Как только это слово полоснуло по мне, так вся моя ярость беспамятно вспыхнула. Наговорил дерзостей, и чьи-то руки меня аккуратно вытолкали за дверь. Я слышал, как Куб разорялся в кабинете, как отчитывал по очереди и завуча, и директора, и кого-то из руководителей комбината.
И на этот раз меня поддержала мама:
— Не бойся. Ничего тебе не сделает. Не такое пережили…
Долгими темными вечерами я вспоминал прошлое, вглядывался в настоящее, в себя, сиюминутного. Кто я? Для чего я живу? Какая сила несет меня? Почему так, почти бессознательно поступил я в ситуации с Кубом?
Конечно же, с точки зрения окружающих я поступил плохо.
— Очень невыдержанный человек. Невоспитанный, — скажет обо мне Фаик, поблескивая бразильским топазом.
— Мало мы работаем с молодыми учителями, — добавит вдумчиво Поляков.
— В жернова не попадал, — отметит физрук Сердельников.
Промолчит Парфенов. Будто серой пеленой затянутся жесткие контуры его треугольничков. Ничего не скажет, потому что он один, я так думаю, догадывается о моем состоянии.
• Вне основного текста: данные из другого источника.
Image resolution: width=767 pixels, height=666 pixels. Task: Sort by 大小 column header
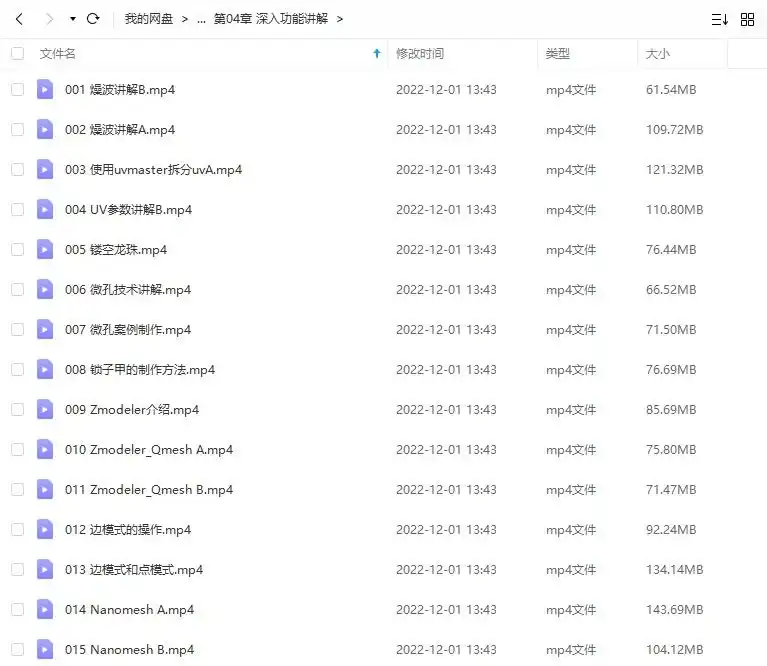point(658,54)
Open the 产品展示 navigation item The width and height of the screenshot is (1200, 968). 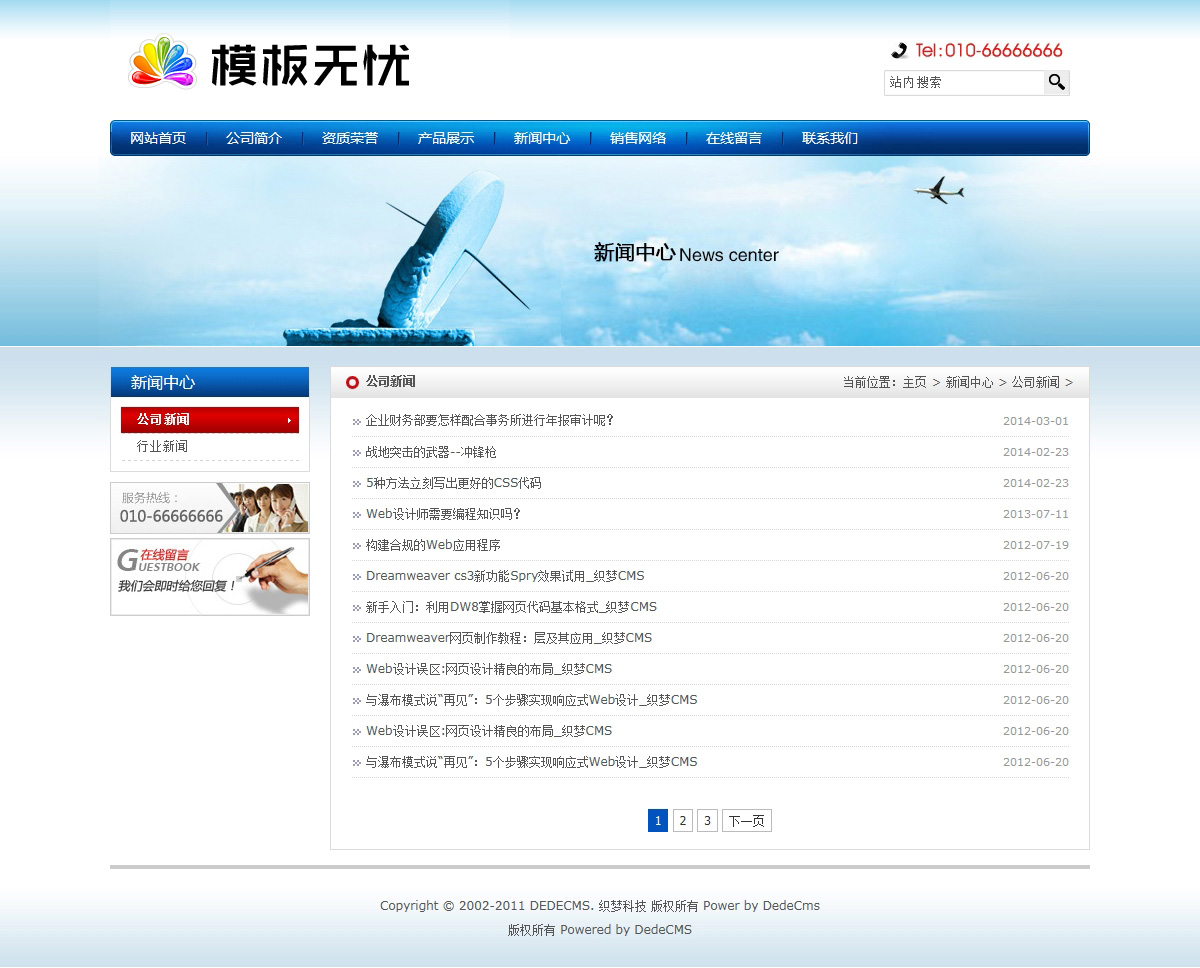(446, 138)
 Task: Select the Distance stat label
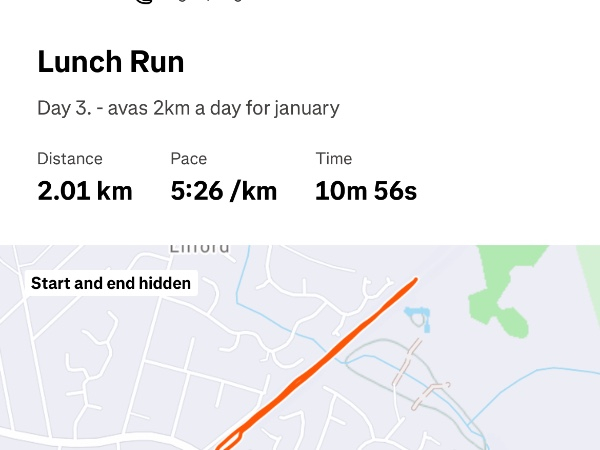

Всегда такого рода случаи доставляли мне страдания. Я так часто мечтал в такие минуты о тихом, уступчивом поведении Алеши Карамазова. Но оно, Алешино поведение, не соответствовало всему моему душевному складу. Я понимал умом, что тип идеального Алеши есть тот высший эталон человеческого характера, который встречается все же в жизни, но скорее определяется биологической структурой личности, разумеется, окрашенной и культивированной воспитанием и всеми прочими социальными влияниями.
Конечно же, имея перед собой своеобразный идеал человека, я подражал иногда, пытаясь рядиться в несвойственные мне одежды, но в самые критические моменты эти одежды испепелялись и проглядывала моя собственная суть.
Мне и тогда говорили: «Это же можно было сказать иначе. Мягче — и все было бы по-другому».
Верно, было бы по-другому, но была бы другая личность.
Ситуация с Кубом могла бы вот так завершиться:
— Ты шкурник! — сказал он.
— Исправлюсь, — ответил бы я.
И его высокая начальственность, может быть, снисходительно спустила бы дело на тормозах. Спустила? Что? Куда? Вот то-то и оно. Сложно все. Конечно же, можно бы помягче да без ярости. Лучше без ярости. И все-таки не уверен, что для личности лучше без ярости, если эта ярость направлена на защиту человеческого достоинства. Такие проявления, я это потом установил для себя, обязывают. Формируют «я». Где-то я вычитал тогда: одно из главных свойств личности — энергия. Энергия, соединенная с высоким чувством достоинства, создает личность.
А атмосфера вокруг как бы рассеклась на две половинки. На одной Фаик, Поляков и все те, кто сразу меня осудил. А на другой — Парфенов, Афоня, мой Виктор и, может быть, ученики — в них смешалось некоторое сочувствие с настороженностью. Впрочем, что касается детей, то это не совсем так. Они стали ко мне относиться теплее. И мне от этого было немножко стыдно, потому что в этой теплоте ощущал я их стремление пожалеть меня.